# START OF Provided entries

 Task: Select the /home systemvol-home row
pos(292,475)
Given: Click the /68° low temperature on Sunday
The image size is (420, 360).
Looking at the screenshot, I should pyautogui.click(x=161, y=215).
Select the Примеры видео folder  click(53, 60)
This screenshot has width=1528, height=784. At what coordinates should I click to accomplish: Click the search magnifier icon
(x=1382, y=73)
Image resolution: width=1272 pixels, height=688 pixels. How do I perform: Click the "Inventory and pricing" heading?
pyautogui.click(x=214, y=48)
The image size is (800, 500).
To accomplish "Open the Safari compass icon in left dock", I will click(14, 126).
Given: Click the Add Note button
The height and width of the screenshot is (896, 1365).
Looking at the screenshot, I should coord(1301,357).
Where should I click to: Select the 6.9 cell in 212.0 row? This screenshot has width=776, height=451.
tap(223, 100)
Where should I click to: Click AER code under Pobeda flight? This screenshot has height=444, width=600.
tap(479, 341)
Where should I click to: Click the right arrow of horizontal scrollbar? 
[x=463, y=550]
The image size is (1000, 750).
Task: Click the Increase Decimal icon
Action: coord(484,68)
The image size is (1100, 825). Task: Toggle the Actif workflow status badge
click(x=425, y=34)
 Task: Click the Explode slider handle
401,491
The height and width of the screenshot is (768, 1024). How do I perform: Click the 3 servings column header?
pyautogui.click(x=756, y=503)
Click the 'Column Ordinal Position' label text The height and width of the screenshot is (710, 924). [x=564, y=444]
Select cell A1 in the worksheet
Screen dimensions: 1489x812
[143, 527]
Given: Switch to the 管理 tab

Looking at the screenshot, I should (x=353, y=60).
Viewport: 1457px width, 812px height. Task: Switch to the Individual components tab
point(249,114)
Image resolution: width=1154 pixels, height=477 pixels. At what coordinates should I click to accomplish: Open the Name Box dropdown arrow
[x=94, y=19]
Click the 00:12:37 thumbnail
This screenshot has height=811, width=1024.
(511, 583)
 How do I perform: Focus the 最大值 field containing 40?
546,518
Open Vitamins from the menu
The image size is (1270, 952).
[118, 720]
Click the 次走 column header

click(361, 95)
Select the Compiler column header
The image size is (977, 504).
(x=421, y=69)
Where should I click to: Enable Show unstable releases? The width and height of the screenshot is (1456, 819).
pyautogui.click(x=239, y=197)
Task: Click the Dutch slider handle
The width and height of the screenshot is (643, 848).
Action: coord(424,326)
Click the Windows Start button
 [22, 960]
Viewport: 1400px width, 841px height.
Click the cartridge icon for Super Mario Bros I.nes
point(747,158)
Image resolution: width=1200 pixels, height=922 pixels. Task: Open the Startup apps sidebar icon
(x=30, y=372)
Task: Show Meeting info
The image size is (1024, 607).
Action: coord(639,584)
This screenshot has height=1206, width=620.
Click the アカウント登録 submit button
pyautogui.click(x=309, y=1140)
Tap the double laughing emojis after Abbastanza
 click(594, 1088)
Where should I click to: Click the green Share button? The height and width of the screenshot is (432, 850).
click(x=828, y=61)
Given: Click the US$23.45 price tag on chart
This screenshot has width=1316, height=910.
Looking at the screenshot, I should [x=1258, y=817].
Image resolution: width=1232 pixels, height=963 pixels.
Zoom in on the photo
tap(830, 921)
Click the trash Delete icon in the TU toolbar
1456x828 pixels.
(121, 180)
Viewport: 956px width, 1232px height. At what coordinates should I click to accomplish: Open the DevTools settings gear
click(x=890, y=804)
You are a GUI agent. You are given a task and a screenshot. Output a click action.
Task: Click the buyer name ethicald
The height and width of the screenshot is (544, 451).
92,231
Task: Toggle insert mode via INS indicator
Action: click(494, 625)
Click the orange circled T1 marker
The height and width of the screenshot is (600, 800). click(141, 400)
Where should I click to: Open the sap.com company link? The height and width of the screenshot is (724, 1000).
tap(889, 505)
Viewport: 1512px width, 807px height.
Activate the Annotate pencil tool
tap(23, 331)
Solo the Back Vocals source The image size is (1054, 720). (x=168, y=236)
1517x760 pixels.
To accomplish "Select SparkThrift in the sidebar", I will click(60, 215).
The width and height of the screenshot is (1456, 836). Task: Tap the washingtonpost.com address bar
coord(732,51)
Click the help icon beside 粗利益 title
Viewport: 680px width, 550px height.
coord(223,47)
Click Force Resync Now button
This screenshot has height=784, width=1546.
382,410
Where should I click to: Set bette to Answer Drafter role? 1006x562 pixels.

# END OF Provided entries

What is needed ->
Reproduce all of the material above with every "Where should I click to" swapped for "Where do I click to". Change nothing else.

Result below ->
 Task: Select the /home systemvol-home row
pos(292,475)
Given: Click the /68° low temperature on Sunday
The image size is (420, 360).
Looking at the screenshot, I should pyautogui.click(x=161, y=215).
Select the Примеры видео folder  click(53, 60)
This screenshot has width=1528, height=784. At what coordinates should I click to accomplish: Click the search magnifier icon
(x=1382, y=73)
Image resolution: width=1272 pixels, height=688 pixels. How do I perform: Click the "Inventory and pricing" heading?
pyautogui.click(x=214, y=48)
The image size is (800, 500).
To accomplish "Open the Safari compass icon in left dock", I will click(14, 126).
Given: Click the Add Note button
The height and width of the screenshot is (896, 1365).
Looking at the screenshot, I should coord(1301,357).
Where do I click to: Select the 6.9 cell in 212.0 row? This screenshot has width=776, height=451.
tap(223, 100)
Where do I click to: Click AER code under Pobeda flight? This screenshot has height=444, width=600.
tap(479, 341)
Where do I click to: Click the right arrow of horizontal scrollbar? 
[x=463, y=550]
The image size is (1000, 750).
Task: Click the Increase Decimal icon
Action: coord(484,68)
The image size is (1100, 825). Task: Toggle the Actif workflow status badge
click(x=425, y=34)
 Task: Click the Explode slider handle
401,491
The height and width of the screenshot is (768, 1024). How do I perform: Click the 3 servings column header?
pyautogui.click(x=756, y=503)
Click the 'Column Ordinal Position' label text The height and width of the screenshot is (710, 924). [x=564, y=444]
Select cell A1 in the worksheet
Screen dimensions: 1489x812
[143, 527]
Given: Switch to the 管理 tab

Looking at the screenshot, I should (x=353, y=60).
Viewport: 1457px width, 812px height. Task: Switch to the Individual components tab
point(249,114)
Image resolution: width=1154 pixels, height=477 pixels. At what coordinates should I click to accomplish: Open the Name Box dropdown arrow
[x=94, y=19]
Click the 00:12:37 thumbnail
This screenshot has height=811, width=1024.
(511, 583)
 How do I perform: Focus the 最大值 field containing 40?
546,518
Open Vitamins from the menu
The image size is (1270, 952).
[118, 720]
Click the 次走 column header

click(361, 95)
Select the Compiler column header
The image size is (977, 504).
(x=421, y=69)
Where do I click to: Enable Show unstable releases? The width and height of the screenshot is (1456, 819).
pyautogui.click(x=239, y=197)
Task: Click the Dutch slider handle
The width and height of the screenshot is (643, 848).
Action: coord(424,326)
Click the Windows Start button
 [22, 960]
Viewport: 1400px width, 841px height.
Click the cartridge icon for Super Mario Bros I.nes
point(747,158)
Image resolution: width=1200 pixels, height=922 pixels. Task: Open the Startup apps sidebar icon
(x=30, y=372)
Task: Show Meeting info
The image size is (1024, 607).
Action: coord(639,584)
This screenshot has height=1206, width=620.
Click the アカウント登録 submit button
pyautogui.click(x=309, y=1140)
Tap the double laughing emojis after Abbastanza
 click(594, 1088)
Where do I click to: Click the green Share button? The height and width of the screenshot is (432, 850).
click(x=828, y=61)
Given: Click the US$23.45 price tag on chart
This screenshot has width=1316, height=910.
Looking at the screenshot, I should [x=1258, y=817].
Image resolution: width=1232 pixels, height=963 pixels.
Zoom in on the photo
tap(830, 921)
Click the trash Delete icon in the TU toolbar
1456x828 pixels.
(121, 180)
Viewport: 956px width, 1232px height. At what coordinates should I click to accomplish: Open the DevTools settings gear
click(x=890, y=804)
You are a GUI agent. You are given a task and a screenshot. Output a click action.
Task: Click the buyer name ethicald
The height and width of the screenshot is (544, 451).
92,231
Task: Toggle insert mode via INS indicator
Action: click(494, 625)
Click the orange circled T1 marker
The height and width of the screenshot is (600, 800). click(141, 400)
Where do I click to: Open the sap.com company link? The height and width of the screenshot is (724, 1000).
tap(889, 505)
Viewport: 1512px width, 807px height.
Activate the Annotate pencil tool
tap(23, 331)
Solo the Back Vocals source The image size is (1054, 720). (x=168, y=236)
1517x760 pixels.
To accomplish "Select SparkThrift in the sidebar", I will click(60, 215).
The width and height of the screenshot is (1456, 836). Task: Tap the washingtonpost.com address bar
coord(732,51)
Click the help icon beside 粗利益 title
Viewport: 680px width, 550px height.
coord(223,47)
Click Force Resync Now button
This screenshot has height=784, width=1546.
382,410
Where do I click to: Set bette to Answer Drafter role? 1006x562 pixels.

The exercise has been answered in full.